**Source:**
========================

127 Cal. App. 3d 871

[Civ. No. 60903.

Second Dist., Div. Four.

Jan. 14, 1982.]

MERCEDES-BENZ OF NORTH AMERICA, INC., Plaintiff and Appellant, v. STATE BOARD OF EQUALIZATION, Defendant and Respondent.

*872Counsel

Adams, Duque & Hazeltine, Walter Taylor II, Russell E. Hayes, R. Stephan Doan and Burke W. Willsey for Plaintiff and Appellant.

George Deukmejian, Attorney General, Edmond B. Mamer and Jeffrey M. Vesely, Deputy Attorneys General, for Defendant and Respondent.

Opinion

KINGSLEY, J.

Plaintiff taxpayer appeals from an adverse judgment in its action to recover taxes. We affirm.

Under the California use tax law, a merchant who imports into the state merchandise for sale would ordinarily pay no tax under that law but would pay a sales tax on the value of the merchandise if and when sold. However, if such a merchant imports merchandise under that theory and thereafter uses it for purposes other than “retention, demon*873stration or display” he is subject to a use tax. Under the applicable statute (subd. (a) of § 6244 of the Rev. & Tax. Code) and the regulation adopted thereunder (Cal. Admin. Code, tit. 18, reg. 1669, subdivision (a)) the tax base is “the price paid by” the merchant.

Plaintiff here does not dispute its obligation to pay a use tax, since it admittedly has used motor vehicles for purposes other than retention, demonstration or display. It here contends that, as to it, the tax base should have been the cost to the manufacturer of the vehicles involved of the raw materials used in the manufacture. We reject that contention.

Taxpayer here is a Delaware corporation, duly authorized to do business, and transacting business, in California. It is a wholly owned subsidiary of a German corporation (herein DBAG); it purchased the vehicles herein involved either from DBAG or from another corporation (herein DBNA), also wholly owned by DBAG. It here attacks the statute and regulation under which the taxes in dispute were paid on the ground that they are unconstitutional, in that: (1) they violate the equal protection clause of the United States Constitution; (2) .they violate the commerce clause; (3) they violate the import-export clause, and (4) they violate the due process clause. We hold that none of those contentions have merit.

I

Some of those contentions are based on the taxpayer’s claim that a merchant buying a vehicle from an American manufacturer would have as its tax base the cost of the manufacturer’s raw materials. The record does not support that contention. It is clear that a merchant buying from an American manufacturer would have as its tax base the purchase price of the vehicles, just as that base is imposed on this taxpayer.

II

The major attack on the statutory scheme is that it discriminates between merchants such as this taxpayer and merchants in California who are merely subdivisions of a manufacturer, since in the latter case the California merchant is treated as though it were the manufacturer, entitled to the raw material base.

========================

Entries on target coordinates
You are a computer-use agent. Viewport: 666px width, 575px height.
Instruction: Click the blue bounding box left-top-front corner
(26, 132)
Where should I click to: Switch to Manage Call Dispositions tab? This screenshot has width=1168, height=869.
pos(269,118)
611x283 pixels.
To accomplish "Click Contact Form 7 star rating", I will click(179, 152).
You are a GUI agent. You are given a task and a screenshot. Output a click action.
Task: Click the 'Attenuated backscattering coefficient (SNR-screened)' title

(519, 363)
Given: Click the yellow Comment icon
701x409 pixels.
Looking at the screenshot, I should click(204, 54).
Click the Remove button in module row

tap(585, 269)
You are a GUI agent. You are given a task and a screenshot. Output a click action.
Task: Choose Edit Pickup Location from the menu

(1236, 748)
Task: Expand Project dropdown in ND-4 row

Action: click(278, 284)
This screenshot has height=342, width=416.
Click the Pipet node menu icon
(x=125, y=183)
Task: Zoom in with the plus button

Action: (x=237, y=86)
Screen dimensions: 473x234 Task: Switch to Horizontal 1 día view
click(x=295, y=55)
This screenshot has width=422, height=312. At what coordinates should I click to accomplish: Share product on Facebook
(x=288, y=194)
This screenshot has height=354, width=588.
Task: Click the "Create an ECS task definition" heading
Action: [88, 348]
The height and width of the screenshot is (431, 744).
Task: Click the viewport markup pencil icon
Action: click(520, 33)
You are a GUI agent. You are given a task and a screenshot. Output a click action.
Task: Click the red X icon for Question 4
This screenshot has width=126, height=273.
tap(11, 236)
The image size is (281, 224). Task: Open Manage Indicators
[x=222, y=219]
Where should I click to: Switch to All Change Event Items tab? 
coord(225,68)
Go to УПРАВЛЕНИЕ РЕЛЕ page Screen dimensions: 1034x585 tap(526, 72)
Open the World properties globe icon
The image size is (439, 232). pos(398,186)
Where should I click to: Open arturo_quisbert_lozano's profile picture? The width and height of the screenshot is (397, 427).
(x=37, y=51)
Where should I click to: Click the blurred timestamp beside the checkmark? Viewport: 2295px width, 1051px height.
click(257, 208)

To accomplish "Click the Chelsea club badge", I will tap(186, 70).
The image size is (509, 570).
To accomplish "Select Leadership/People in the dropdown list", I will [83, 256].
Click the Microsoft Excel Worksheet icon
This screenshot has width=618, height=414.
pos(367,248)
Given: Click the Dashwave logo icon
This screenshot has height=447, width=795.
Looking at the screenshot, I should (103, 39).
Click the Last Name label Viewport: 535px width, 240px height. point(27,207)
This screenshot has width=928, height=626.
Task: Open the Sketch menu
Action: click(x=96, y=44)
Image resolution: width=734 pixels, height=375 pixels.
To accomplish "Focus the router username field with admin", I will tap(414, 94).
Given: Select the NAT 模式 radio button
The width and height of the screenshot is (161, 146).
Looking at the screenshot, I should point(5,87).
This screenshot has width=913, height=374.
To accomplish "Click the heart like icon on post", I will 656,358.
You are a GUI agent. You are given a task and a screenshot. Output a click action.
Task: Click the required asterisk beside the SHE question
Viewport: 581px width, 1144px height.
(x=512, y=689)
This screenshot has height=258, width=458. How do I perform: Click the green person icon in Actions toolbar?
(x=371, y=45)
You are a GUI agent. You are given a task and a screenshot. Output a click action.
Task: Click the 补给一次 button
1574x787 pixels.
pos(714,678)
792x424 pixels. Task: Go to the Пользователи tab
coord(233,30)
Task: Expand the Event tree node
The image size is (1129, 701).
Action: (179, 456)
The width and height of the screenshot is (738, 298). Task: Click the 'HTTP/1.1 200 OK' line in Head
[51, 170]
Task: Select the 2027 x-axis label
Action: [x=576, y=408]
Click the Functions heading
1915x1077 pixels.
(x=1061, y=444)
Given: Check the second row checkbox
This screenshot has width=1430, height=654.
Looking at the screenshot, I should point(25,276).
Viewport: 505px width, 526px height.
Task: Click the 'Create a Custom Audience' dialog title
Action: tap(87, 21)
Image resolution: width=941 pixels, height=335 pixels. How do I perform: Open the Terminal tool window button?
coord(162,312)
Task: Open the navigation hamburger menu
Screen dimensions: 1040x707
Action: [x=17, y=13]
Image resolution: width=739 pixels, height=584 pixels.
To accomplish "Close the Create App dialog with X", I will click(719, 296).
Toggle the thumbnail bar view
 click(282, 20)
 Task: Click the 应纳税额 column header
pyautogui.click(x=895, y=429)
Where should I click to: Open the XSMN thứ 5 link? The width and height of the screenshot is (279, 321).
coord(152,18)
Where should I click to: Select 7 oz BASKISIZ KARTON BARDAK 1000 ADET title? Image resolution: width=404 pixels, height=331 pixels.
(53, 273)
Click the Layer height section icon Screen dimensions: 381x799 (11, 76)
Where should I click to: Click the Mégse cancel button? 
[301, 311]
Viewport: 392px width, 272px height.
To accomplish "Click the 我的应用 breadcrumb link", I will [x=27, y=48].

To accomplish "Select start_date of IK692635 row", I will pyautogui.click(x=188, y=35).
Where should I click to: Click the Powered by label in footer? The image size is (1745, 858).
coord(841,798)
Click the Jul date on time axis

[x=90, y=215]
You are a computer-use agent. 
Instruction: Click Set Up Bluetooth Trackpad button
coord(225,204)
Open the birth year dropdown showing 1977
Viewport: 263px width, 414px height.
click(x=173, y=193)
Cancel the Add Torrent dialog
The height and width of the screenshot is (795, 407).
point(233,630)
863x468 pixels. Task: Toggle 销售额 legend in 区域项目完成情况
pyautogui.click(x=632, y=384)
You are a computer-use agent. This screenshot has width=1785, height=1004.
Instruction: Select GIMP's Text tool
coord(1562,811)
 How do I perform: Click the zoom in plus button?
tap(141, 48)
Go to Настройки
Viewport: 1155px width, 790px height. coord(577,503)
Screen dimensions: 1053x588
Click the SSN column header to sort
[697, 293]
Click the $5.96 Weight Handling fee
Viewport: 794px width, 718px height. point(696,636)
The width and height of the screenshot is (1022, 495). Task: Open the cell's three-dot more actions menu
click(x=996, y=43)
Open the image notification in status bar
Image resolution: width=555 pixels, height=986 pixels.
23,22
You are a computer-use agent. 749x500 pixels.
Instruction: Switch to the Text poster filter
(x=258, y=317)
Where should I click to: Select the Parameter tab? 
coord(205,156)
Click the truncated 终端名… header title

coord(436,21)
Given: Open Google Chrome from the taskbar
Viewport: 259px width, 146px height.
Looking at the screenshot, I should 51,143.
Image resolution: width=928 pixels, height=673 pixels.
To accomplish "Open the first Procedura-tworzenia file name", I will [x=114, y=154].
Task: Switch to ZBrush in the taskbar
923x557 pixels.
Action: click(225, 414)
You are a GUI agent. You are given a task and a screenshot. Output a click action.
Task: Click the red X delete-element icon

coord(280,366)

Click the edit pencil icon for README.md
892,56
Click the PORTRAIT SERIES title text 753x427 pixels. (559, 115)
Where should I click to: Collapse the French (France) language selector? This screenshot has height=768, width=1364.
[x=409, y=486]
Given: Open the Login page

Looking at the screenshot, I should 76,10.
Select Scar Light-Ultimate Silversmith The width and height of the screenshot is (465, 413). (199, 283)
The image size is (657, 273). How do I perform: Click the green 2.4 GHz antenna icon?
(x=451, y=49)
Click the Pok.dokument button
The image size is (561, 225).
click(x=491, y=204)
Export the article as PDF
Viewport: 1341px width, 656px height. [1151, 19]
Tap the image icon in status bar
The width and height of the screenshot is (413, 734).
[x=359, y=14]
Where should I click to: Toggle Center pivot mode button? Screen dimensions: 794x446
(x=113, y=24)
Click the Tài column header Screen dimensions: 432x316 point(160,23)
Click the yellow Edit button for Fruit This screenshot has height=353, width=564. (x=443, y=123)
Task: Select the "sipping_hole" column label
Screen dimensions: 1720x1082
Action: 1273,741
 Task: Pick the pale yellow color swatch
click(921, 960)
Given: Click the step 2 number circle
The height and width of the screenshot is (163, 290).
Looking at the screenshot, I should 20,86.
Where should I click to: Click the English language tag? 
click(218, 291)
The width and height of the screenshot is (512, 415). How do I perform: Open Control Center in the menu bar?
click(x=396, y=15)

========================

**List of tasks:**
1/ Answer these questions from the court opinion:
(a) In which state is the taxpayer incorporated?
(b) Which regulation does the opinion cite as adopted under subdivision (a) of section 6244 of the Revenue and Taxation Code?
(c) Of which corporation is the taxpayer a wholly owned subsidiary?
2/ Reproduce everything in the court opinion from "The major attack" down to "raw material base.".

**The results:**
1/
(a) Delaware.
(b) Cal. Admin. Code, tit. 18, reg. 1669, subdivision (a).
(c) A German corporation, referred to as DBAG.

2/
The major attack on the statutory scheme is that it discriminates between merchants such as this taxpayer and merchants in California who are merely subdivisions of a manufacturer, since in the latter case the California merchant is treated as though it were the manufacturer, entitled to the raw material base.